DATA FOR PROCESSING:
=== Begin Enclosure ===

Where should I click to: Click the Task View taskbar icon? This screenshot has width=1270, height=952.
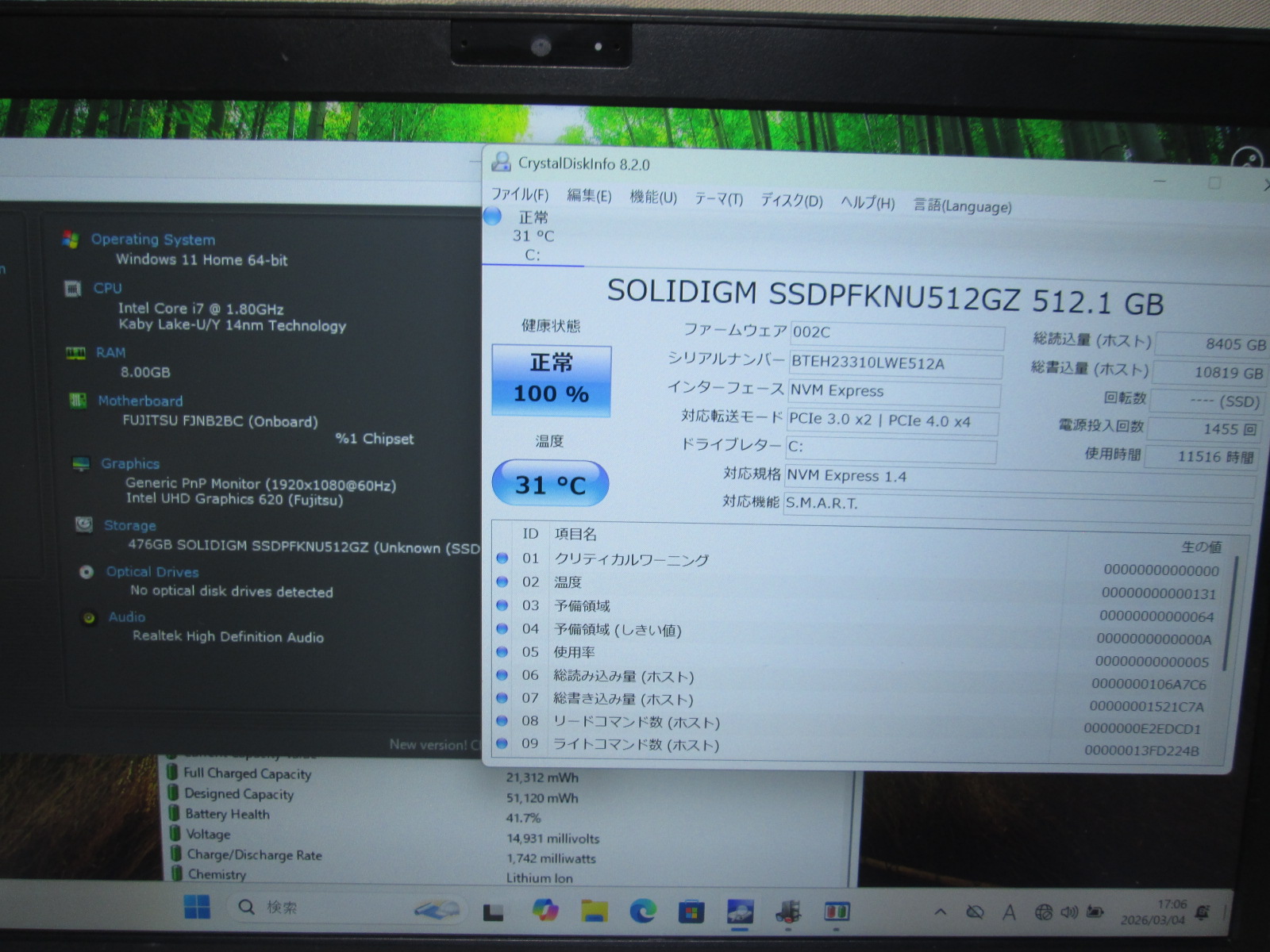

=== End Enclosure ===
=== Begin Enclosure ===

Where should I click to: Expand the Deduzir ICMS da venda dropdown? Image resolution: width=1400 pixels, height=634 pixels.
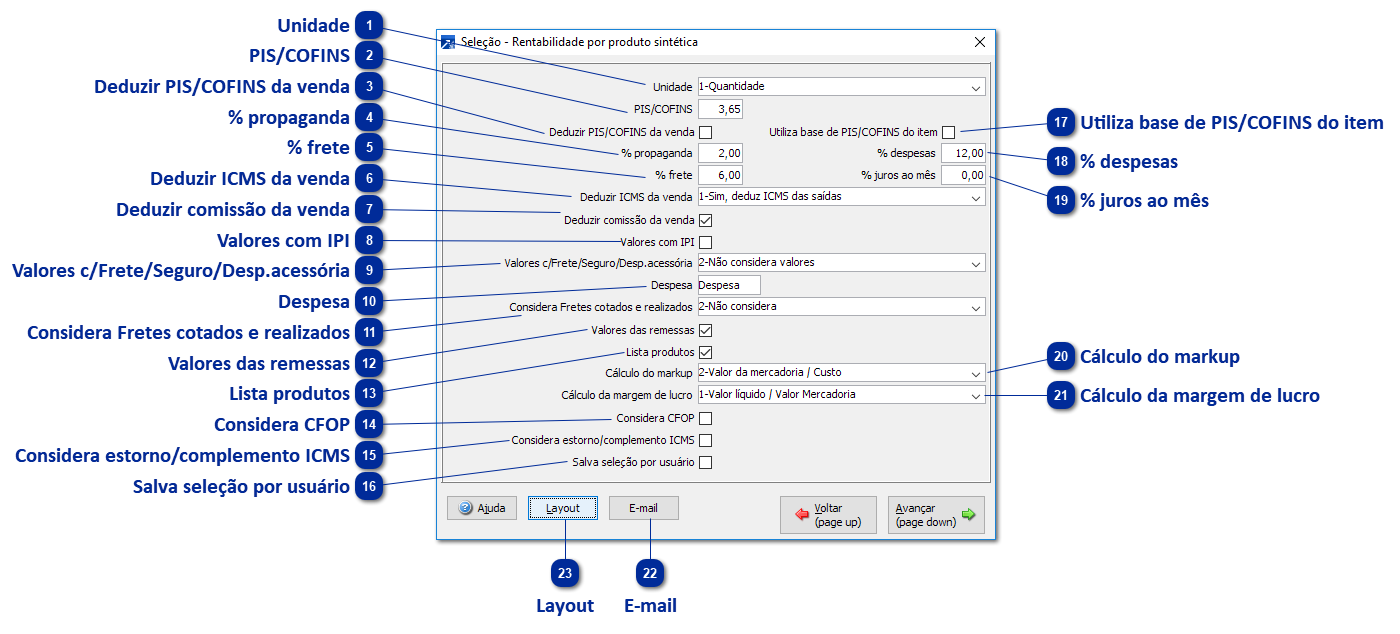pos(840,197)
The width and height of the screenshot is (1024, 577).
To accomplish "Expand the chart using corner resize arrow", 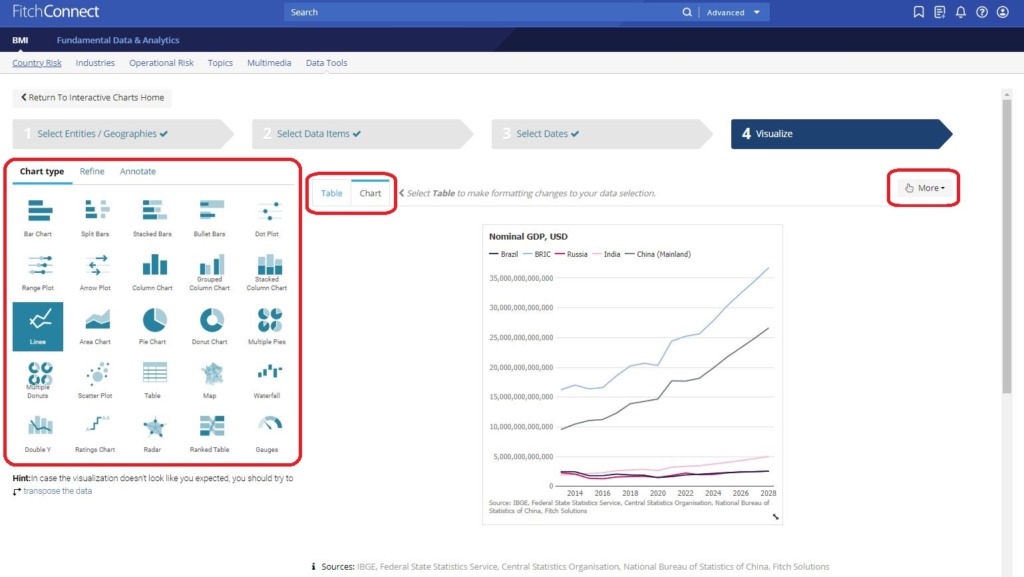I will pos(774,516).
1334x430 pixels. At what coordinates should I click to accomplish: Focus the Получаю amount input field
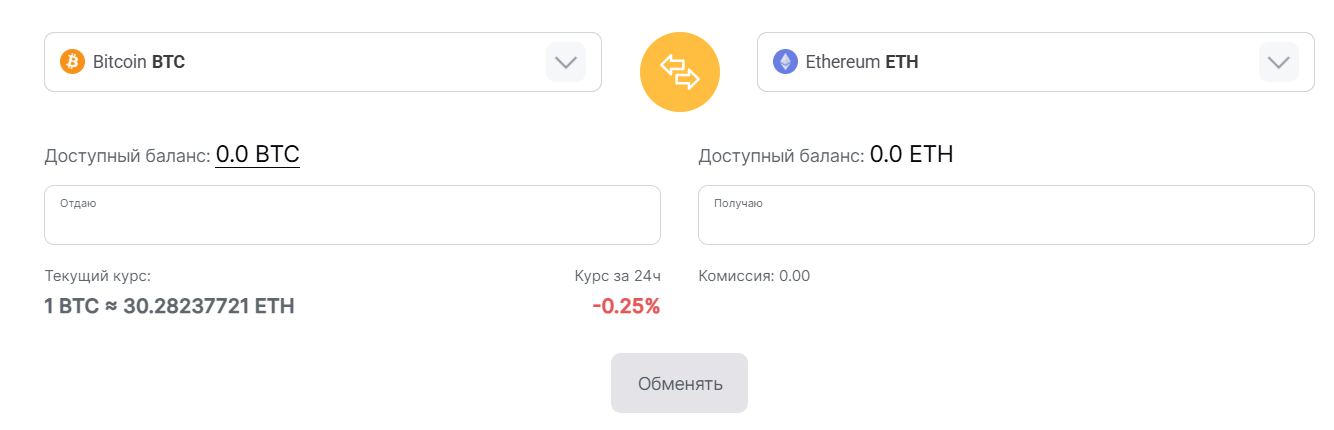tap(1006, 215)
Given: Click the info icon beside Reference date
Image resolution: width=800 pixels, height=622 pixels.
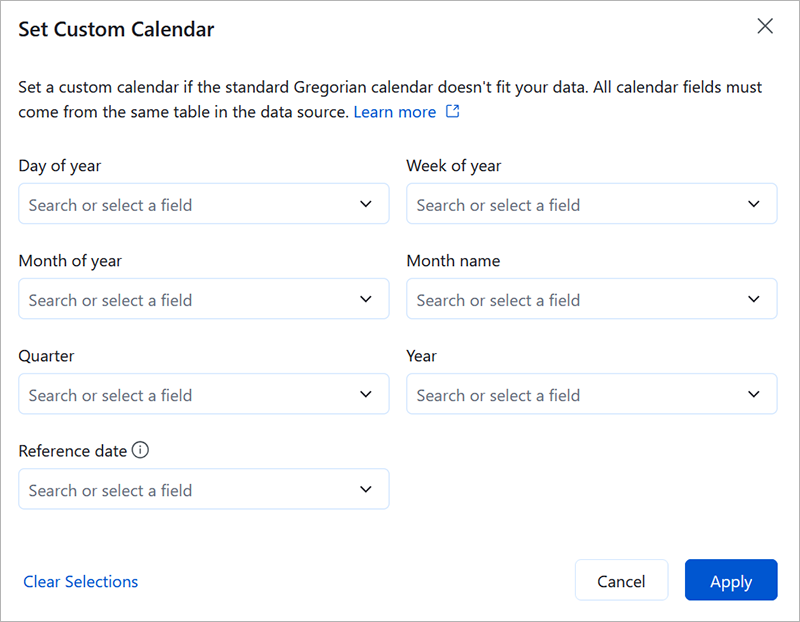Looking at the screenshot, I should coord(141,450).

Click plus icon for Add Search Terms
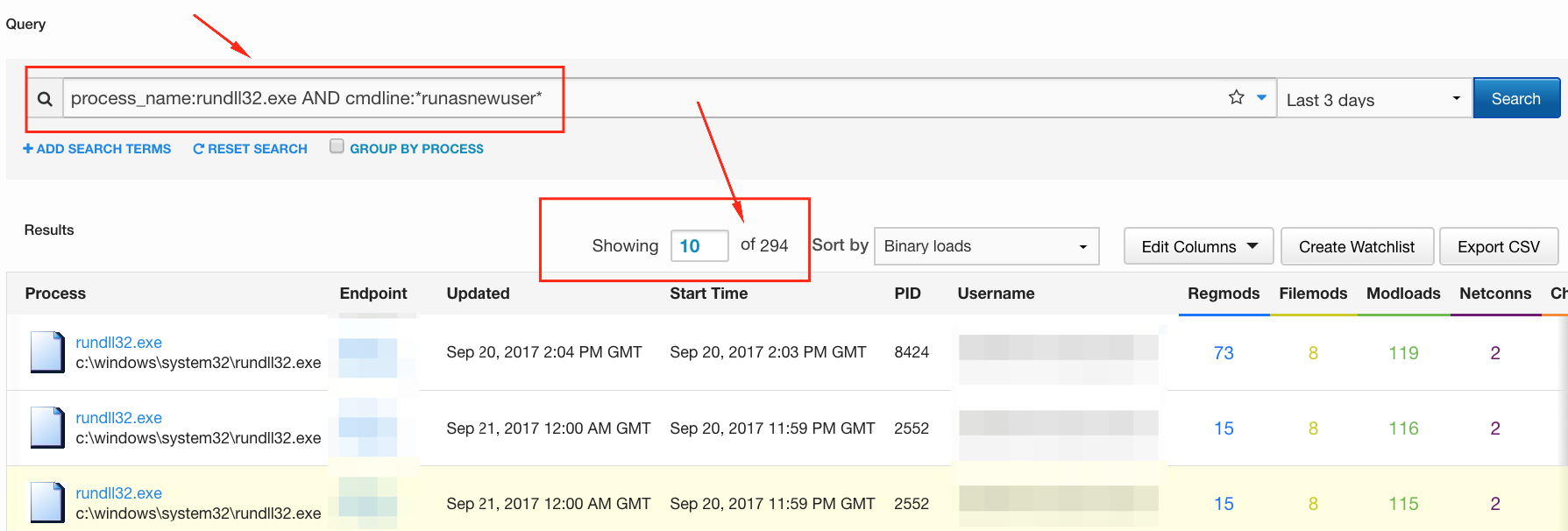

=== End Enclosure ===
=== Begin Enclosure ===

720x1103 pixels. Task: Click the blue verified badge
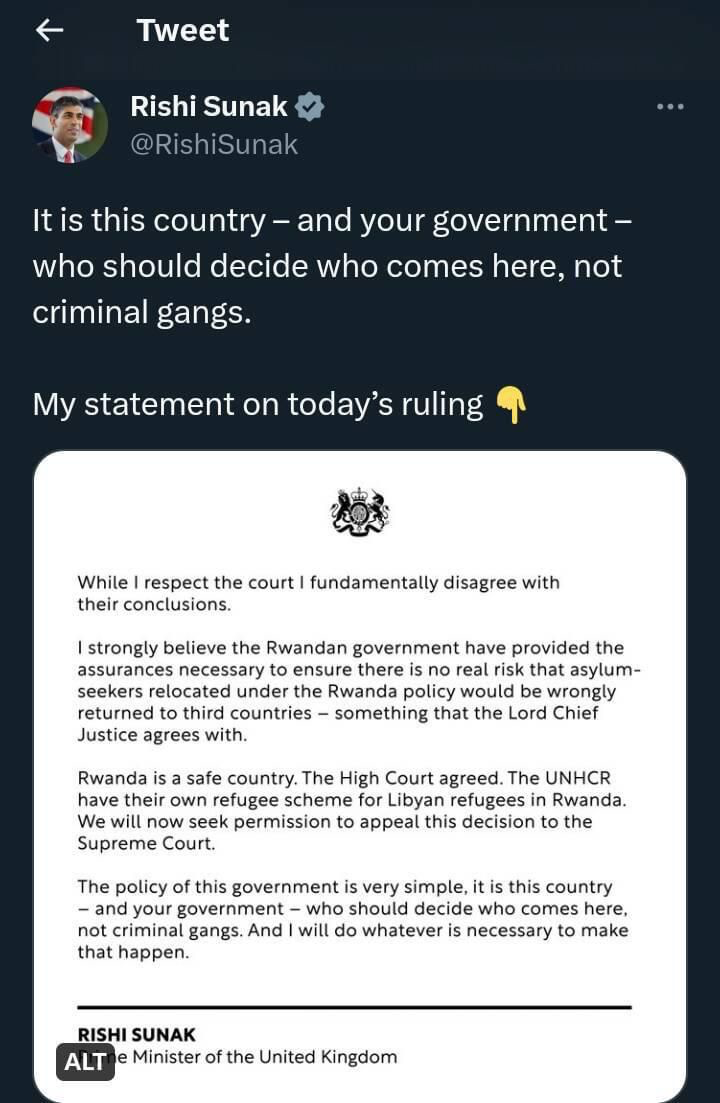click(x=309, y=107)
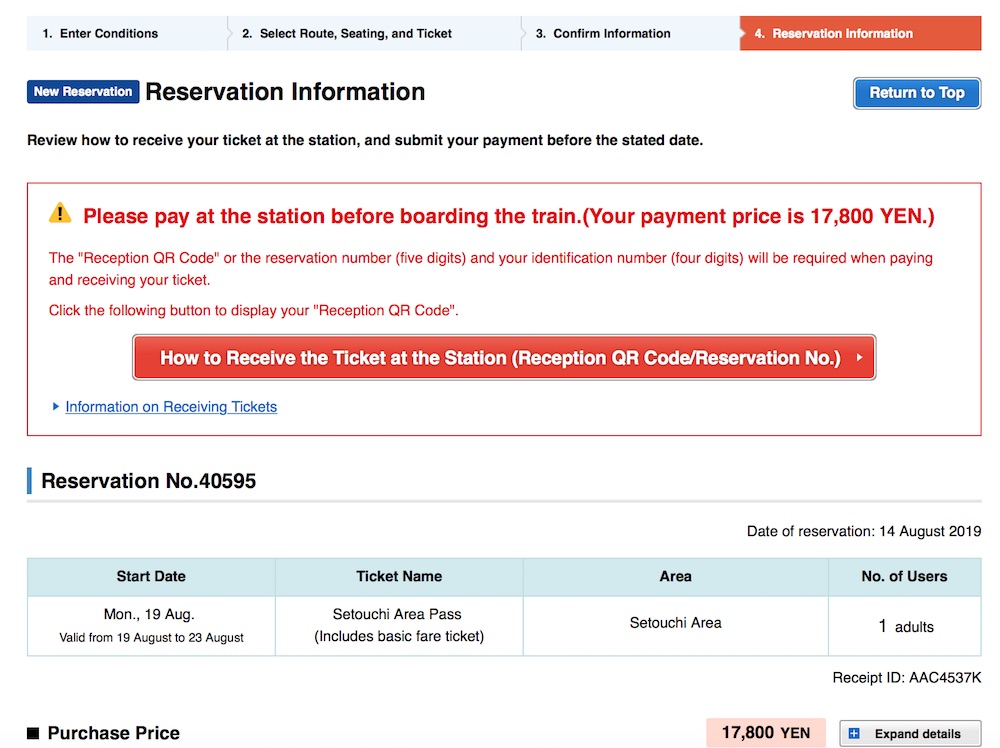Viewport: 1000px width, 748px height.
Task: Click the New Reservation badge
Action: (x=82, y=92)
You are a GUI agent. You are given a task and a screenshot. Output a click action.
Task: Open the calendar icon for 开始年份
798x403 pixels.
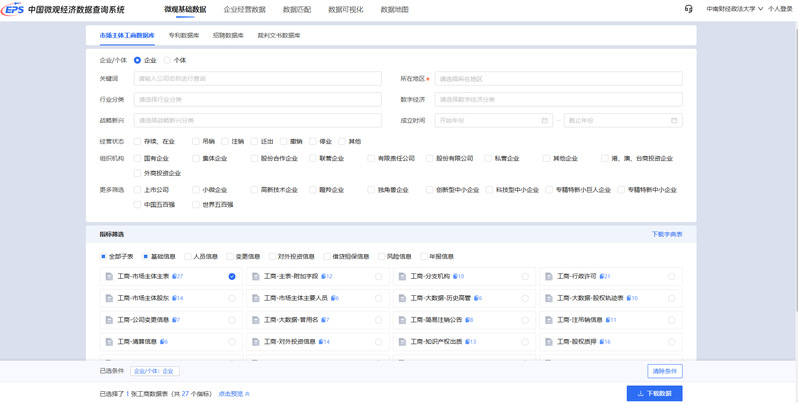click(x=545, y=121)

=== End Enclosure ===

Range to print from the listing above: from the line with "1334x430 pixels. At" up to and including the line with "Click plus icon for Add Search Terms". Please print those lines exactly, with no pictures and nothing more.

1334x430 pixels. At what coordinates should I click to accomplish: Focus the Получаю amount input field
tap(1006, 215)
Given: Click the info icon beside Reference date
Image resolution: width=800 pixels, height=622 pixels.
Looking at the screenshot, I should coord(141,450).

Click plus icon for Add Search Terms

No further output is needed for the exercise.